• Requirement 1
In the personal essay about separation and friendship, how long did it take the writer's Grandpa to go from healthy to gone?
• Requirement 2
In the personal essay about separation and friendship, list everything the writer names in the sentence that begins "I have my children".
• Requirement 3
Write a continuation of the personal essay about separation and friendship, starting after its final sentence, "So...what was my problem?"

• Text provided

++++++

Sometimes the most difficult things we have to do in life end up being really unimportant in the grand scheme of things....for me this is particularly hard to understand, because honestly I put so much more value into things than I need to. For example, when my separation first happened, I was adamant about so many things and was "not going to back down"; and then came a day when I looked at my life and realized that none of that stuff really matters that much.
I have my children, their health, my health, my parents are healthy....and honestly, after seeing my Grandpa go from healthy to gone in the matter of a few months; my life and its purpose sort of shifted. I still think that the most important things in life are my children and my family...and I believe in the importance of being the best person that I can possibly be; but I don't think that I "need" the other extraneous things or people that have cluttered my life up until now.
I have always been social, and enjoyed the company of other people. I am in no way a hermit, but I had stopped making myself available, and I stopped accepting invitations to go places and do things; because I felt like I needed to be home with my family. When the end came, I was shocked at how few "friends" I had left...or at least how few of them were still interested in calling, inviting..and being turned down. I always prided myself on being a "good friend", but I realized that I stopped putting in the effort that I always used to...yes, I had young children (still do, for those keeping track) but they don't eliminate the possibility of going anywhere...and they certainly don't make it impossible to keep up with friends. So...what was my problem?

++++++

• Data shown

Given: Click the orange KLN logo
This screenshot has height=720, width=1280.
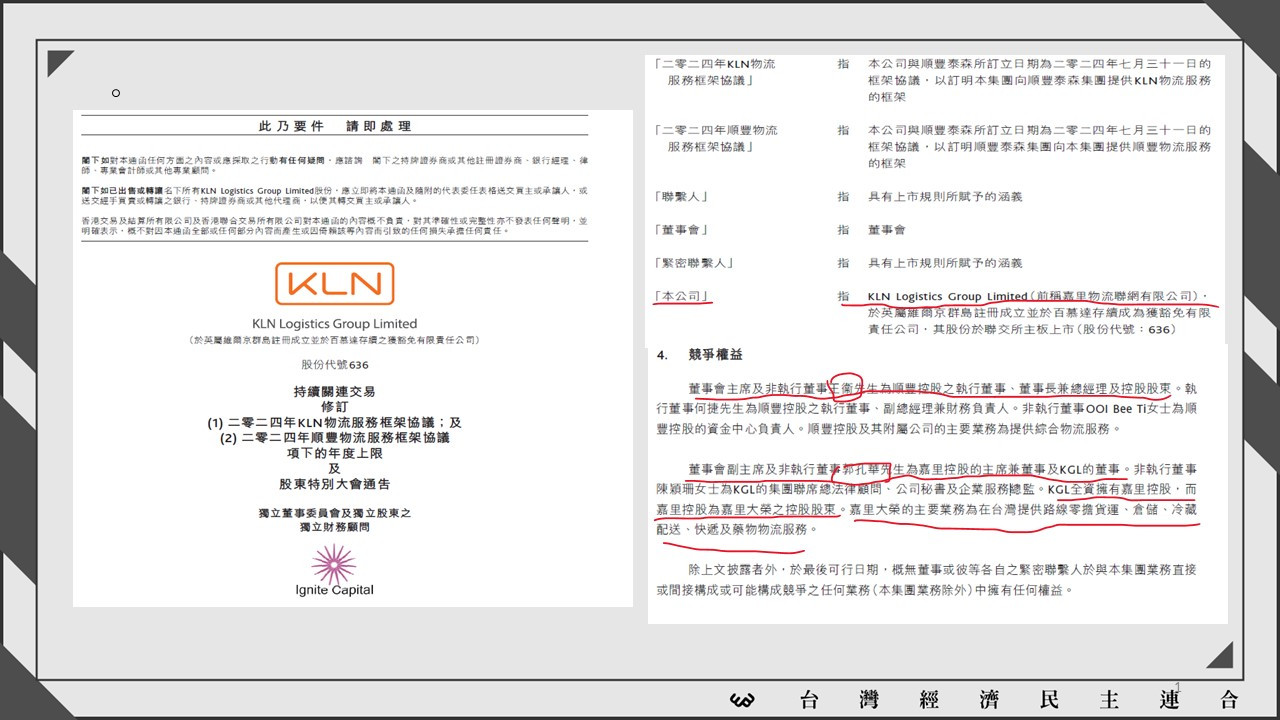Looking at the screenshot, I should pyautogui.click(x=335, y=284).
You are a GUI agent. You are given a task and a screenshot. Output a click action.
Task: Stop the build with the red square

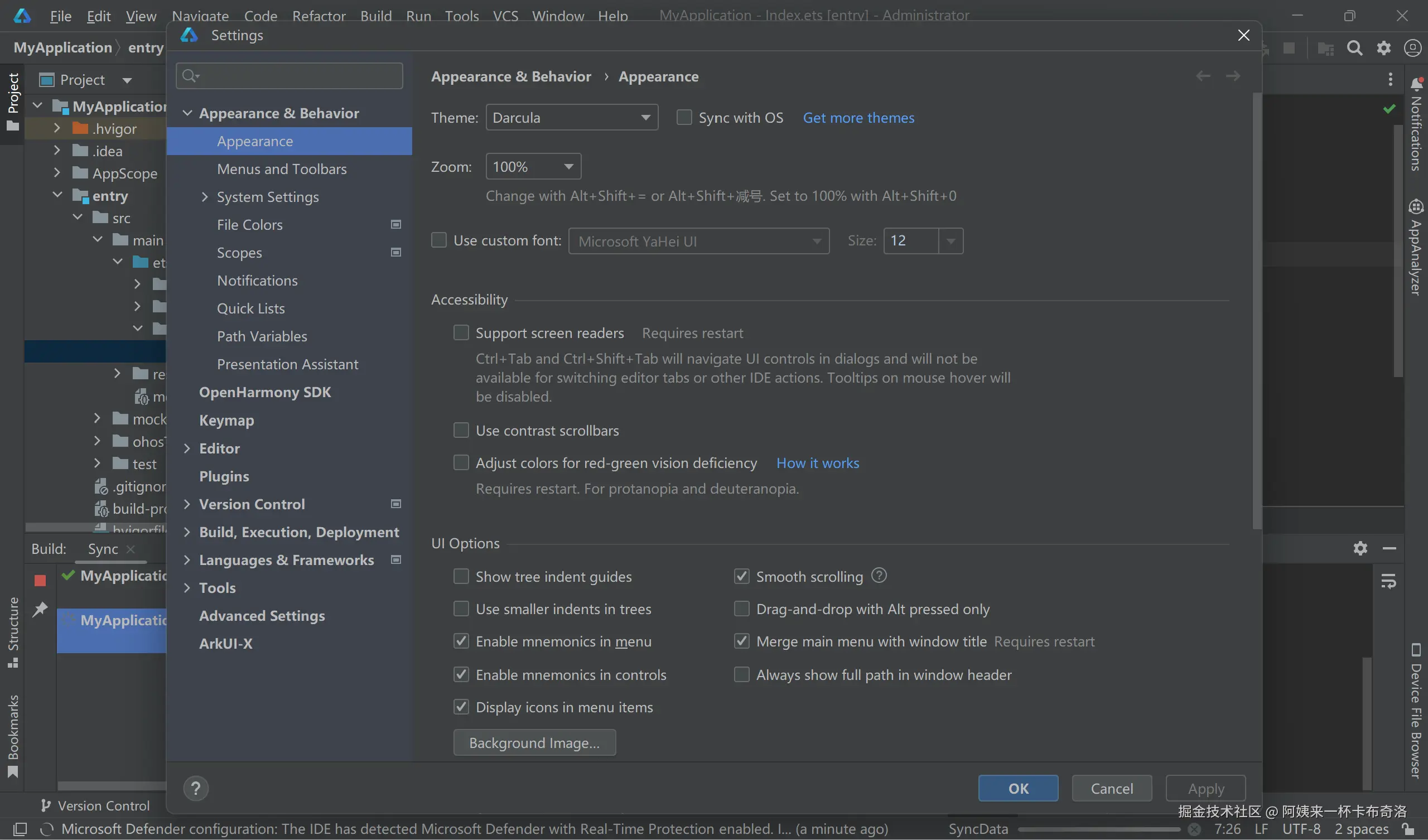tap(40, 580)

++++++

• Result 1
A matter of a few months.

• Result 2
- The writer's children
- Their health
- The writer's own health
- The writer's parents being healthy

• Result 3
I don't know what kept me from going out, or what kept me from being available; but in the end, I did what I always used to think was so terrible...I dropped people, people that I really cared about...yeah, shame on me!!
On to the reason for the blog...other than to point out what a crappy friend I have been in the last few years!! New Years Resolutions!!! Yeah, I have had the same one for the last 5 years, to lose weight!! I have done alright, some years better than others...but this year, my resolution is more vague and yet is also more important. My resolution this year is actually more of a goal, and it is one that i am making for me and my children so that we can have a better life and be happier over all. Here it is..... My resolution/goal is to be happy with who I am, to live my life the way I want it to be lived, and to sacrifice myself to no one. I want to be healthier, and more confident; but most of all, I want to be the BEST mom I could possibly be.
Here's the difference between past resolutions and this one.........I have already started working my way towards the goal, I am not waiting for New Years... This is one goal worth working on right away!!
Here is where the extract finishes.